Whether it's paranormal romances or zombie detectives, or literary culinary fiction - genre is bending and blending these days. And this is possible partly because marketing is changing. The power is more and more in the reader's hands. Thanks to the internet, it is easier for people to find what they are looking for, no matter how strange and unique it might be.

But with every opportunity is a challenge: if it's new, it's harder to get across to the audience just what it is. The cover, the title, and the book description all have a lot to convey. With an established genre, it's easy. Publishers have long used particular styles for particular kinds of books.

When you've crossed genres, though, you have to find ways to suggest not only the big idea of what it is, but also the smaller elements of taste. If you see a horror cover, you know what you're going to get. If you see a cozy mystery cover you know what you're going to get. But what should you expect from something that seems like a cross between horror and a cozy?

My book is primarily a romance, but it isn't a category romance. Once upon a time it might be considered a pot-boiler with humor. The themes are women's literary and mainstream, but the plot and settings are fast and sketchy like pulp fiction. The humorous style and the romantic story is chicklit-ish, but the story events tend toward sprawling and adventurous.

With something like this, the cover, title and book description has to say what it is without triggering expectations of what it isn't.

(You know. Just like with any book.)

2 comments:

Elizabeth Spann Craig/Riley Adams said...

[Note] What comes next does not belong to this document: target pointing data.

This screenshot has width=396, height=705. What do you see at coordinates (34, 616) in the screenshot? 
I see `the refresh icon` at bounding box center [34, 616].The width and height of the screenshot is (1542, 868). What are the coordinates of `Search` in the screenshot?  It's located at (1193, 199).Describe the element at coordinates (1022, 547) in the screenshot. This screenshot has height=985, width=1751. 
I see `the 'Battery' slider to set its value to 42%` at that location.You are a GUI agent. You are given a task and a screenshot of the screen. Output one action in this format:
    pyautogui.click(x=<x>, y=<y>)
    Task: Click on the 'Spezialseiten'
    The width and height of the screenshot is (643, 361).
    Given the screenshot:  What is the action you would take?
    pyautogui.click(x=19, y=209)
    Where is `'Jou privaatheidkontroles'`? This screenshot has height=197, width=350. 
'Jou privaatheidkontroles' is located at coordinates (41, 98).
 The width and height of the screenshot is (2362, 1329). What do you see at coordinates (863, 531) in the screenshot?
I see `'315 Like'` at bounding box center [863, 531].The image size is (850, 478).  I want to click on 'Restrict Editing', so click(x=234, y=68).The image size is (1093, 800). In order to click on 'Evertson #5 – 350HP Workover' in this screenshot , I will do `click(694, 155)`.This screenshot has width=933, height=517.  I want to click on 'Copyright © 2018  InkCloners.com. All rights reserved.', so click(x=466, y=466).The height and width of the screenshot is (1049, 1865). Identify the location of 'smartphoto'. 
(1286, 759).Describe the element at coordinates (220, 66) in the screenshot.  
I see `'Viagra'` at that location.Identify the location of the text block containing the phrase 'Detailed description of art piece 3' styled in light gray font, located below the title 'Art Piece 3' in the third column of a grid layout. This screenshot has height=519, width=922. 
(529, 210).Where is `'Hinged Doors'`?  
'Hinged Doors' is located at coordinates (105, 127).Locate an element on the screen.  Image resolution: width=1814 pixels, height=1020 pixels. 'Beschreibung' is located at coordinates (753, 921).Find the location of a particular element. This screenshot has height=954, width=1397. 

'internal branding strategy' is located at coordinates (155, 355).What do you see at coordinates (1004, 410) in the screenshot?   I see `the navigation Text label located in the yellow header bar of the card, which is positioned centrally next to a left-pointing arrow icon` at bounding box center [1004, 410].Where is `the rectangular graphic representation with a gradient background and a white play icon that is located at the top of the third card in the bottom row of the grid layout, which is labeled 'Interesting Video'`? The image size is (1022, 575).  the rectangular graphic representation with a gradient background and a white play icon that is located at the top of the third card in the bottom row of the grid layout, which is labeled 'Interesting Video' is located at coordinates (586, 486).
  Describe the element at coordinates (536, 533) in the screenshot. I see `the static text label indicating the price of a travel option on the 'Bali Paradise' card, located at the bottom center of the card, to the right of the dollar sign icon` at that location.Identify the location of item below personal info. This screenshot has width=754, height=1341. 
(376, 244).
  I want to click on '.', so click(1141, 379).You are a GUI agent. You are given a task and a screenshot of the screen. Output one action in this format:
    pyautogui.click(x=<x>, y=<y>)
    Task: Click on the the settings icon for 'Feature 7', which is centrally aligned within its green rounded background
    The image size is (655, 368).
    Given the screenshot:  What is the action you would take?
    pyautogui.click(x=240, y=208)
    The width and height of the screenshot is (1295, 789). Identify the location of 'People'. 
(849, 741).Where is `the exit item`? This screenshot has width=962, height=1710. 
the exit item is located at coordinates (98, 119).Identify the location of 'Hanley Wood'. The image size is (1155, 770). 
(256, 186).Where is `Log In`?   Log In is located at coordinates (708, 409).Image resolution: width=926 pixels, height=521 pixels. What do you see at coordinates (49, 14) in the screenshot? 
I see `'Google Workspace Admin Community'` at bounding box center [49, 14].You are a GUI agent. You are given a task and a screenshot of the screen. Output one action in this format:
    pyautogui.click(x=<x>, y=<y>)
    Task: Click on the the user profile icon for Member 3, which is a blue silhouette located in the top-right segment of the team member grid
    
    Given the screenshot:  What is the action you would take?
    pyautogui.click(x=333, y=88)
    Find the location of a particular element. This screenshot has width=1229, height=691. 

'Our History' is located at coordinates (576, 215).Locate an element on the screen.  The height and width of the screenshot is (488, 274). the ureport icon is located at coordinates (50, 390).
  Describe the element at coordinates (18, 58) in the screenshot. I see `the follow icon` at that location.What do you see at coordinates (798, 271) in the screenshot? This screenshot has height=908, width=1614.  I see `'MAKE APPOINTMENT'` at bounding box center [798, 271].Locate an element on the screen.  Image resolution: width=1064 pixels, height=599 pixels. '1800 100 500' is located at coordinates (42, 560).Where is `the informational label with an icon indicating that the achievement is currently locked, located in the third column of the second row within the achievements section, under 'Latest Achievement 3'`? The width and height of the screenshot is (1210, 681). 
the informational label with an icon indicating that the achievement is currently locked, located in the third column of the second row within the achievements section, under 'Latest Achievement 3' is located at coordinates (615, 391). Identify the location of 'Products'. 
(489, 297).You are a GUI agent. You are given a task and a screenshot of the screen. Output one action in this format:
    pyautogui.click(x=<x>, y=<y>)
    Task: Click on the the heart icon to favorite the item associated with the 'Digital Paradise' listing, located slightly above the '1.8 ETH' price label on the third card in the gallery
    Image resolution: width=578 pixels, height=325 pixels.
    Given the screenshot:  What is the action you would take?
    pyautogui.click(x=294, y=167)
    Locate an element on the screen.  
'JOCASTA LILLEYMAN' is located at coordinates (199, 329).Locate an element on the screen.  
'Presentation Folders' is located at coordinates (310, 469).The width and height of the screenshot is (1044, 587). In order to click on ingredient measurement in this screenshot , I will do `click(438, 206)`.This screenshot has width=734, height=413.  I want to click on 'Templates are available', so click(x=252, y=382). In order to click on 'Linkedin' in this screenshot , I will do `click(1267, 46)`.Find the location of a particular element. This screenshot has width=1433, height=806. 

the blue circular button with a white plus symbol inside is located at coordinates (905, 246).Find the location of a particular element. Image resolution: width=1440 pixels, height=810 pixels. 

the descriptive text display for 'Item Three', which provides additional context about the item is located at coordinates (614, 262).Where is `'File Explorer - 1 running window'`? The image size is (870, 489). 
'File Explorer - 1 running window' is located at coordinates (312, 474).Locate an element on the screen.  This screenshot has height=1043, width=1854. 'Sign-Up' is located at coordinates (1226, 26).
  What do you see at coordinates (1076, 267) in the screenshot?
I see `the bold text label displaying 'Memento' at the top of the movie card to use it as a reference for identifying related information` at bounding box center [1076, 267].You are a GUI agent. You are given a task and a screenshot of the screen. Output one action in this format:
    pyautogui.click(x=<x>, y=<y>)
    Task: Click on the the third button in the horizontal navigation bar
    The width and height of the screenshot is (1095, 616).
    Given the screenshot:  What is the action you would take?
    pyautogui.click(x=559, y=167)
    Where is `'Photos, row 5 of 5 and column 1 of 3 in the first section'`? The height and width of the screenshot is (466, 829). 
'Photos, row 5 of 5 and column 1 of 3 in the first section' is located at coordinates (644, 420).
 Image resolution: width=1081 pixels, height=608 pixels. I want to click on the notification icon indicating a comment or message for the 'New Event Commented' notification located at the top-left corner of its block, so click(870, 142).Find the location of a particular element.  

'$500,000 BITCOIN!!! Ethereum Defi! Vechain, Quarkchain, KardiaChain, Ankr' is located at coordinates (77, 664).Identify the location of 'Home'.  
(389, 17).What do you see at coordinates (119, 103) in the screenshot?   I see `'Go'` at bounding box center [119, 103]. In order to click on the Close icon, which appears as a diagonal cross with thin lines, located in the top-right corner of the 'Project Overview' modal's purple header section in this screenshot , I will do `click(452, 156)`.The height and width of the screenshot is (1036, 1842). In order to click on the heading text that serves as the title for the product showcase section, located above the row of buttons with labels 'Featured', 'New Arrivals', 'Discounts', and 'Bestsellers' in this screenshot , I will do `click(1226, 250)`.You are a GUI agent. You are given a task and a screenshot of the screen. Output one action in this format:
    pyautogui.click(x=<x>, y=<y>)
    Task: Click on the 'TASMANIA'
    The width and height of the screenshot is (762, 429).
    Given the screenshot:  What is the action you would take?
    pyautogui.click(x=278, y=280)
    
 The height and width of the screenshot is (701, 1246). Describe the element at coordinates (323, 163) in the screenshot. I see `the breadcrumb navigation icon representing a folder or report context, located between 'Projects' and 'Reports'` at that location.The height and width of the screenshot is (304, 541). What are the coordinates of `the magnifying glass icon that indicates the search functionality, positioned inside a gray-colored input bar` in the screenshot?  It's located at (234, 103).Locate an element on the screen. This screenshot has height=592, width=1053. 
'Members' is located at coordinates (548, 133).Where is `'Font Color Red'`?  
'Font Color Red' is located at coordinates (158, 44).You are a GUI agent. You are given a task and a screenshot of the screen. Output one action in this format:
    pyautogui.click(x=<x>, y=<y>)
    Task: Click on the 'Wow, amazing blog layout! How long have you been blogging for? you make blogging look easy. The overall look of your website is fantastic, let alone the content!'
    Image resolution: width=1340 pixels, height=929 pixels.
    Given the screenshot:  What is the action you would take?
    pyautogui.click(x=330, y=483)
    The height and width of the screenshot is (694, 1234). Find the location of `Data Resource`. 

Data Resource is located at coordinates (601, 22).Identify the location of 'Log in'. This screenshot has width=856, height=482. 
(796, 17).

I think the art department and marketing work really closely together (in my experience, anyway). They're trying to make sure they get "their" audience for a book. And you're so right...with genre blending, it's hard. Maybe you reach out for some crossover readers, but you don't want to alienate one or the other genre, either.

Elizabeth
Mystery Writing is Murder

The Daring Novelist said...

Elizabeth: yeah, if nothing else, that is why nobody should ever go blithely into self-publishing. Having that team of professionals on your side is critical.